-------- EXERCISE INPUTS --------

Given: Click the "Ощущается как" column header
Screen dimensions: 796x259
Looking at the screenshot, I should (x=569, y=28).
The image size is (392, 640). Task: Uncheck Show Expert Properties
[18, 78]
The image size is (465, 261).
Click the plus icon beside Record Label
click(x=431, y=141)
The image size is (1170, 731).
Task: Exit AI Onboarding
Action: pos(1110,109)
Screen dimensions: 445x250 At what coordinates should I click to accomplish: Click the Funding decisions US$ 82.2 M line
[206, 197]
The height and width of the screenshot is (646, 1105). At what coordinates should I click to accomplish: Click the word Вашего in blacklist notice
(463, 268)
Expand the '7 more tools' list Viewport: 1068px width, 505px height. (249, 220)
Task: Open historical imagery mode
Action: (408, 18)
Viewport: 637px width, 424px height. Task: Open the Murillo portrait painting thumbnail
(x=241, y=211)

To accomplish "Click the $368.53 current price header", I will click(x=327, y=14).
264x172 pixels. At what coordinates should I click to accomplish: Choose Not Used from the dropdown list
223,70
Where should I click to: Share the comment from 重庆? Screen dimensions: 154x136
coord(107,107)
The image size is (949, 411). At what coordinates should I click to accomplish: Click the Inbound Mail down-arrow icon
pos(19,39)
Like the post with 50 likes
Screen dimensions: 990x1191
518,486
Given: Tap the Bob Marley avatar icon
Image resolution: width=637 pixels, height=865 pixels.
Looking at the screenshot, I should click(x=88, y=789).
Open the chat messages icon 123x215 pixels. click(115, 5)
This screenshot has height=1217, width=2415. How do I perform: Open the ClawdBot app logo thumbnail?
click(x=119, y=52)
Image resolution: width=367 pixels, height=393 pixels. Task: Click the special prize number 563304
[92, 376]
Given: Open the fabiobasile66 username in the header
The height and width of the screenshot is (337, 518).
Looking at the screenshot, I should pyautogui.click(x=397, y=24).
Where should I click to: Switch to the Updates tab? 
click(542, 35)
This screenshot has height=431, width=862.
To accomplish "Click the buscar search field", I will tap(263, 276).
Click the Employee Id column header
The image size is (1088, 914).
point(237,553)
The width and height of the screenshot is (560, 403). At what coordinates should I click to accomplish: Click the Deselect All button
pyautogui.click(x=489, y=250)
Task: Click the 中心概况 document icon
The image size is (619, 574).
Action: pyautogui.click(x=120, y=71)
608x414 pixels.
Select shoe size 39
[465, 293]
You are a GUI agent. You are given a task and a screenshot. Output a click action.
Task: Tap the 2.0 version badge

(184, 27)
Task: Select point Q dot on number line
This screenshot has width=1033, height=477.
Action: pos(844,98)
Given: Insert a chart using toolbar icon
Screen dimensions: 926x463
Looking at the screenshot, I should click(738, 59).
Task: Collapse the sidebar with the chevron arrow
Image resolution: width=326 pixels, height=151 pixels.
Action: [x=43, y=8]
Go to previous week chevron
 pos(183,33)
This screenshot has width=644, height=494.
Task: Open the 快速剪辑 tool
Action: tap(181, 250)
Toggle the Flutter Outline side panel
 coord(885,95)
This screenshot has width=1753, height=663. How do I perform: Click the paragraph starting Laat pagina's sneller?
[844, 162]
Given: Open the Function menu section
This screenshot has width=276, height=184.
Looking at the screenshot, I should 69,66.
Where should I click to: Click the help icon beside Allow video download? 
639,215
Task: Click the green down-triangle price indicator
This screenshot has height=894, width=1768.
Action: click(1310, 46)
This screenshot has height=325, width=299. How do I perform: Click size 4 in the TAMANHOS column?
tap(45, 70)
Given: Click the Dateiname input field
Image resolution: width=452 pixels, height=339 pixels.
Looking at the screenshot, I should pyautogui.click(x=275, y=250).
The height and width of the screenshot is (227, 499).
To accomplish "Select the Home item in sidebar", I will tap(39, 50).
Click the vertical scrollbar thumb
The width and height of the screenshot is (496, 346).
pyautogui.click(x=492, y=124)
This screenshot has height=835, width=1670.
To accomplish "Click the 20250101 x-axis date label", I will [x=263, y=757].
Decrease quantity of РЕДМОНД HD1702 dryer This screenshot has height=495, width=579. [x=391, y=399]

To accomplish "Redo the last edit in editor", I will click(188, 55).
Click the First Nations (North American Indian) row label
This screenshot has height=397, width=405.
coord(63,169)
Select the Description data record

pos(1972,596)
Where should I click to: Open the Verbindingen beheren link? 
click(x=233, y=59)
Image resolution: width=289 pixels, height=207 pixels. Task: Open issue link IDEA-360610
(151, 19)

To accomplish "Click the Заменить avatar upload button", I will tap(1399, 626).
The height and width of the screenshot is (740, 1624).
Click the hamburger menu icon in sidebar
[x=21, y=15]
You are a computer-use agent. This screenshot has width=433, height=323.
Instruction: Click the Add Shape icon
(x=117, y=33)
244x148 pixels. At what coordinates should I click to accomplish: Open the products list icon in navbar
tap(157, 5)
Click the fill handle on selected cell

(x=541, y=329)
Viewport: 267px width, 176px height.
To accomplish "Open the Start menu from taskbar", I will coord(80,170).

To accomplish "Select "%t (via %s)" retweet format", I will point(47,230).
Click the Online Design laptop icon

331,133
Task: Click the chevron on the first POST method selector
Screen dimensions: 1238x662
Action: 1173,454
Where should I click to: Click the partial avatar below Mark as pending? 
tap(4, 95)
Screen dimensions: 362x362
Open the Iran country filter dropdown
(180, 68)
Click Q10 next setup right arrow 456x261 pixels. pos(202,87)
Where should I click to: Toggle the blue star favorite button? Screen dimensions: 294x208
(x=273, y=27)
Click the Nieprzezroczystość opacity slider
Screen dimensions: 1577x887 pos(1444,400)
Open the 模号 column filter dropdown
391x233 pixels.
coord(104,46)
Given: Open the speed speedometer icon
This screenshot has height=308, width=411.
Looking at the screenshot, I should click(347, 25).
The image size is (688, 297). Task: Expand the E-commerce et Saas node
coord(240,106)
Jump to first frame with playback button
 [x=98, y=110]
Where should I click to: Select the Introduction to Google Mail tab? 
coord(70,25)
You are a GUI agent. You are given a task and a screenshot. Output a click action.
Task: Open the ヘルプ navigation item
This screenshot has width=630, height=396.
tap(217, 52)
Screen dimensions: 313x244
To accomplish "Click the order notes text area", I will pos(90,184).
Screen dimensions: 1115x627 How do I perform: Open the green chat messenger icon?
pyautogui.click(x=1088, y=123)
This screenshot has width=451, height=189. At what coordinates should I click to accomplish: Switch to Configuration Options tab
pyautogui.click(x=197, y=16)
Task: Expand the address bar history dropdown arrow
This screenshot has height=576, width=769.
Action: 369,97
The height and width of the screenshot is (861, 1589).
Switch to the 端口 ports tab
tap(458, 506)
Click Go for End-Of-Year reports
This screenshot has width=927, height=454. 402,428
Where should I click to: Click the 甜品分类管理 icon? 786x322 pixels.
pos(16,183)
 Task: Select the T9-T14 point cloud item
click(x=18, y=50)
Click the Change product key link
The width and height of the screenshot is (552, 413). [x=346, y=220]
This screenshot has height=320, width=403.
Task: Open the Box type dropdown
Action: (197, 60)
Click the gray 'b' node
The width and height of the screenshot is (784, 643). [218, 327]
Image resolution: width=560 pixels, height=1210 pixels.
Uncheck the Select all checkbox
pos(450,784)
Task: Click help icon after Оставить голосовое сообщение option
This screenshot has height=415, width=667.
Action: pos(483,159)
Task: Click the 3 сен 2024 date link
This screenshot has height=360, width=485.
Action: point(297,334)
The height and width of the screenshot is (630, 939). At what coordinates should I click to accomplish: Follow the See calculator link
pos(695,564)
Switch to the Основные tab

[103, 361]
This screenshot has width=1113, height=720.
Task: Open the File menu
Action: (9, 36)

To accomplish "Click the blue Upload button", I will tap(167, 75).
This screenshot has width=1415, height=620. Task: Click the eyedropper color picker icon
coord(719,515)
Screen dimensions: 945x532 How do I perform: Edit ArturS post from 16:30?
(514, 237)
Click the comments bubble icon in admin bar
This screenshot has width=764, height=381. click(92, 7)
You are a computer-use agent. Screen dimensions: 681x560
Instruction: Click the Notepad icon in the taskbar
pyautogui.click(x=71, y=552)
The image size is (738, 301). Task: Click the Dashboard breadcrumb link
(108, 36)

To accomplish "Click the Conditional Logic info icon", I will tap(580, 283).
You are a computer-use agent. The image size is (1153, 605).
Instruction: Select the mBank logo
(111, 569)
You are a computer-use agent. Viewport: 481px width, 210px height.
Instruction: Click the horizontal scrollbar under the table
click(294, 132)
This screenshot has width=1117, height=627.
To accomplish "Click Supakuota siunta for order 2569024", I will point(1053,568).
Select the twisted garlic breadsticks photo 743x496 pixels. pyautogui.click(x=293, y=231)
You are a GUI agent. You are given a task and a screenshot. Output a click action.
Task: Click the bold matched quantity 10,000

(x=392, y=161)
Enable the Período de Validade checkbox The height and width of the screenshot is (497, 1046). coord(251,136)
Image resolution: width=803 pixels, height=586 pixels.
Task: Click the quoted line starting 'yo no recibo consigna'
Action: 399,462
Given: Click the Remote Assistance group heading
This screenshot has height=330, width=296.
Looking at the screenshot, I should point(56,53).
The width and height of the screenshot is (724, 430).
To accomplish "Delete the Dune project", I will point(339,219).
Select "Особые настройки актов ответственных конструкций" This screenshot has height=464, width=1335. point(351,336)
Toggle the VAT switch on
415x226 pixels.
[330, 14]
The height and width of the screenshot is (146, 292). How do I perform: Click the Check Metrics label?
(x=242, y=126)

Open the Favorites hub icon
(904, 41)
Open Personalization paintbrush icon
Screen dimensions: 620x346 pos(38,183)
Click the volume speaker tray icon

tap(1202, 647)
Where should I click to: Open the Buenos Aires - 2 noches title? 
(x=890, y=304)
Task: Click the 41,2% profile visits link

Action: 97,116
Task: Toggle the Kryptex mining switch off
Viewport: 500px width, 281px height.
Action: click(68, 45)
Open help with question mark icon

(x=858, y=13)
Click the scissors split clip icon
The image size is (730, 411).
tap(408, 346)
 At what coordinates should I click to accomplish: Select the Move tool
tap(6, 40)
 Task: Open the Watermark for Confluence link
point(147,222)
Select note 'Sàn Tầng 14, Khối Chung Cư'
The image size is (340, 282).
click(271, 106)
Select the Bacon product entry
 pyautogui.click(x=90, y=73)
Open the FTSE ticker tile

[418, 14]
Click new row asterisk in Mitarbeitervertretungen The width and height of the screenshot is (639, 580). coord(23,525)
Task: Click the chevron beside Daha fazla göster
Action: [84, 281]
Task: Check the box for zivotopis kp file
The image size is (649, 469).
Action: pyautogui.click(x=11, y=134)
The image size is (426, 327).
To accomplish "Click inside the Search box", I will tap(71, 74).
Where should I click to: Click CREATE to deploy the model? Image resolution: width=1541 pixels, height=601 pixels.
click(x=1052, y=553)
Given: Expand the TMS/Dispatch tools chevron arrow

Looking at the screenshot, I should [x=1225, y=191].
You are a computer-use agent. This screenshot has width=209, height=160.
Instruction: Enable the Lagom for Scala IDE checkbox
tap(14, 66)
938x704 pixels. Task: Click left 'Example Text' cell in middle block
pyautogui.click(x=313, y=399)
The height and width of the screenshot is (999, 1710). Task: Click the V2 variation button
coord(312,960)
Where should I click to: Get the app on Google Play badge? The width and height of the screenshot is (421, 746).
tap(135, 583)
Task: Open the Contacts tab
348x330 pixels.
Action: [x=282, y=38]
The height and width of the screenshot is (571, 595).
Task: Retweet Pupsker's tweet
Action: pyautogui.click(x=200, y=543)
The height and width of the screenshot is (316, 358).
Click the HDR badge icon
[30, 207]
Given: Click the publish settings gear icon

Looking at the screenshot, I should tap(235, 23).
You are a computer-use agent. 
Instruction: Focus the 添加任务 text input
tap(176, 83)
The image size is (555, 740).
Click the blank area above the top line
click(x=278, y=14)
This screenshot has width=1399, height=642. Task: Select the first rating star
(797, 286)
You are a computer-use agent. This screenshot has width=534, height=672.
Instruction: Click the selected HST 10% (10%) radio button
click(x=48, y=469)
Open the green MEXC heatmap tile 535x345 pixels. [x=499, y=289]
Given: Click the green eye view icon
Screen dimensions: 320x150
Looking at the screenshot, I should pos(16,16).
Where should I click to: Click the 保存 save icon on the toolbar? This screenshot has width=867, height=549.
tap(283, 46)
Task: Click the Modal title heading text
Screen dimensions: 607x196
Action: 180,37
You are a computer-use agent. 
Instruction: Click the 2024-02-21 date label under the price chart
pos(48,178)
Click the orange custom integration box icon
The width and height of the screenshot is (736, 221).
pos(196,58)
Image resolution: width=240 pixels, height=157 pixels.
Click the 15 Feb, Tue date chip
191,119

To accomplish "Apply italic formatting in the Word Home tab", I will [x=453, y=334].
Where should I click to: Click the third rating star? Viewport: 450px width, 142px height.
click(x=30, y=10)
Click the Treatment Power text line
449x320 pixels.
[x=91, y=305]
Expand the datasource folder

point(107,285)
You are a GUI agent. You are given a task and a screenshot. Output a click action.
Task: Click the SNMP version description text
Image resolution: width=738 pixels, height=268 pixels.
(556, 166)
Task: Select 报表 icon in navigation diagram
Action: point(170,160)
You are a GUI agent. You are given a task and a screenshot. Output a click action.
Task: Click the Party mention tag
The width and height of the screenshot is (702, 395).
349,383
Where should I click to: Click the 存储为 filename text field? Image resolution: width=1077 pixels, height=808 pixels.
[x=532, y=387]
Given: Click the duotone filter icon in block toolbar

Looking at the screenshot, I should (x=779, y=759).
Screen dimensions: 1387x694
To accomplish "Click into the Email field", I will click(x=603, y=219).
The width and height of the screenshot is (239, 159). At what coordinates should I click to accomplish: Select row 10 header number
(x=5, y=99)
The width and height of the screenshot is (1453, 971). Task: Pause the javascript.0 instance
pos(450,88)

--------

EXERCISE TASK –
Display every line of the item position entries that contains the string "number". Matching is case-sensitive.

ANSWER TO THE EXERCISE –
Image resolution: width=367 pixels, height=393 pixels. Task: Click the special prize number 563304
Task: Select point Q dot on number line
The width and height of the screenshot is (239, 159). At what coordinates should I click to accomplish: Select row 10 header number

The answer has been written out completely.